_TRECHO CITADO_:
# # # # #

O Presidente Geisel, no primeiro minuto de seu governo prometeu uma abertura lenta, gradual e segura. As suas palavras não disseram nada que significasse um grande compromisso com a liberdade. A língua portuguesa teme, um pouquinho só, a palavra abertura, mas não se trata de uma palavra cômoda, tranquila. Ela nasce lá no latim, foi usada por Nero no sentido de abrir alguém, desenhar um buraco perto do umbigo, escalavrar o rego de um cristão, rachar um homem, uma ideologia, ao meio; furar uma elegante cova nos fundos do Coliseu.
O nosso presidente respirou por respirar, dizendo que a tal abertura seria lenta. O vocábulo lento tem um pé quebrado que diz brando, suave; tem uma perna dando a ideia de coisa esticada, vagarosa, arrastada. Em termos de governo, um projeto administrativo aponta para um vazio, um nada versus nada. As sílabas da palavra gradual unidas em si, refere-se a uma vontade que aumenta ou diminui, dependendo, é claro, do peso progressivo da diarreia.
O termo segura é de uso militar e, por isso ramifica-se podendo ser lavrar um pedaço de terra ou pele; procurar evitar surpresas desnecessárias, fabricação de barris, debastar os atos, as ações, as execuções criativas pouco a pouco. O nosso coração de povo entendeu o que partiu daquele rosto sério, feio; o sentido de tudo construiu uma frase na cabeça do operário: “Farei o que der para ser feito, nada além”.
No ano de 1975, num gesto gentil, quase humano, acabou com a censura prévia à imprensa escrita. Na outra ponta da bondade, aumentou a censura ao rádio e televisão. A sua preocupação transparente focava na imagem do general que prendeu um estudante, daqueles bem espertos, mantenedor de um acervo de livros comunistas em sua república. O general agrediu o estudante usando gritos desvairados, segurando o livro “A Capital”, de Eça de Queiroz, pensando ser de Marx. O estudante, calmíssimo, gritou: “general, quero que o senhor vá tomar no orifício situado na extremidade do reto”.

# # # # #

_DADOS DE ORIGEM_:
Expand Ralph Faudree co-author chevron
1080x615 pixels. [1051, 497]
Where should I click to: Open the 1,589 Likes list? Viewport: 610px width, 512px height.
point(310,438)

# # # # #

Transcreva na íntegra, sem nenhuma alteração, o trecho citado sobre a abertura prometida pelo Presidente Geisel. Os dados provêm de uma fonte distinta da do trecho citado.

O Presidente Geisel, no primeiro minuto de seu governo prometeu uma abertura lenta, gradual e segura. As suas palavras não disseram nada que significasse um grande compromisso com a liberdade. A língua portuguesa teme, um pouquinho só, a palavra abertura, mas não se trata de uma palavra cômoda, tranquila. Ela nasce lá no latim, foi usada por Nero no sentido de abrir alguém, desenhar um buraco perto do umbigo, escalavrar o rego de um cristão, rachar um homem, uma ideologia, ao meio; furar uma elegante cova nos fundos do Coliseu.
O nosso presidente respirou por respirar, dizendo que a tal abertura seria lenta. O vocábulo lento tem um pé quebrado que diz brando, suave; tem uma perna dando a ideia de coisa esticada, vagarosa, arrastada. Em termos de governo, um projeto administrativo aponta para um vazio, um nada versus nada. As sílabas da palavra gradual unidas em si, refere-se a uma vontade que aumenta ou diminui, dependendo, é claro, do peso progressivo da diarreia.
O termo segura é de uso militar e, por isso ramifica-se podendo ser lavrar um pedaço de terra ou pele; procurar evitar surpresas desnecessárias, fabricação de barris, debastar os atos, as ações, as execuções criativas pouco a pouco. O nosso coração de povo entendeu o que partiu daquele rosto sério, feio; o sentido de tudo construiu uma frase na cabeça do operário: “Farei o que der para ser feito, nada além”.
No ano de 1975, num gesto gentil, quase humano, acabou com a censura prévia à imprensa escrita. Na outra ponta da bondade, aumentou a censura ao rádio e televisão. A sua preocupação transparente focava na imagem do general que prendeu um estudante, daqueles bem espertos, mantenedor de um acervo de livros comunistas em sua república. O general agrediu o estudante usando gritos desvairados, segurando o livro “A Capital”, de Eça de Queiroz, pensando ser de Marx. O estudante, calmíssimo, gritou: “general, quero que o senhor vá tomar no orifício situado na extremidade do reto”.